What’s worse is that financial troubles are causes of bigger issues, too.   There are intense emotional issues involved with financial troubles.    We live a society that has made an idol out of self sufficiency.  It’s a very shameful experience for most people to be in financial trouble.  It’s also a fearful situation, anxiety provoking and stressful.  It can cause profound relationship problems and tie into feelings of being a poor parent.  Finanical diffuclties attract blame and fear and shame and anger.  We ignore these at the peril of everyone.  

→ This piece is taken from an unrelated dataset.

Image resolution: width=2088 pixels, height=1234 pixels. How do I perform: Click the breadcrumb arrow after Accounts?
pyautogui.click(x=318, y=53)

#2) There are few problems which are completely divorced from money

While it’s true that money is rarely a problem that occurs alone, it’s equally true that there aren’t many problems which don’t have a financial side.  There are many reasons which might prevent us from talking about the financial aspects of problems.  But this does not mean that they are not there.  As we wonder about how best to care for people, it’s important to wonder about whether there is a financial aspect to the issues we are helping each other through.

Even if there are little or no financial impact to the crises, helping the person through might require some money.  Perhaps they need professional services which they would not normally have access too.  Perhaps one way you wish to show your support is through some kind-of gift.  There is a certain way in which giving a hurting person money is a crass response.  But one form of mercy that we can offer people, sometimes, is simply the ability to get some relief.   If a person is hurting it would be crass to simply hand them a $50 and walk away.  But if a person is hurting, and that money was used to purchase a gift card to a local movie theatre, the relief might be just exactly what the person needs.

#3 It’s human nature to be a short-sighted helper.

There is a disconnect between the support we offer people and the crises that people experience.  This disconnect is located in our attention span.  Many crises last so much longer than the help we recieve from people.  When folks have given so much, after a while, it’s so hard to ask for more.  I know of so many cases, though, where those being supported in all kinds of ways wish that those helping and supporting them had paced themselves a bit more.  Sometimes we jump in, meeting all the needs that we find.  And then… we burn out, wear out, run out of resources.  And the person we were trying to help, they are back where they started.  We wanted to rescue them but all we did is offer them a brief reprieve.

A few implications

One of the things that’s worth noticing about the 3 observations above is that financial need does not exist in a vaccuum: they are often part of a larger pattern of problems, nearly every problem has a financial side, and people tend to have less endurance than problems.  In knowing how best to respond, it is sometimes helpful to recognize that the ways we serve people don’t exist in a vaccuum either.

There are two different things I mean by this.  The first is that it helps to demystify troubling questions by recognizing that money is not really any different than any other way we might serve a person.

I participated in an interesting discussion.  There was a great need and someone who was normally a dedicated, 10% tither found himself wondering if he might channel some of the money which would normally go into the collection plate toward that need.  This is a complex question.  I don’t think I’ll try and answer it here.  But for my purposes, the next step was an interesting one.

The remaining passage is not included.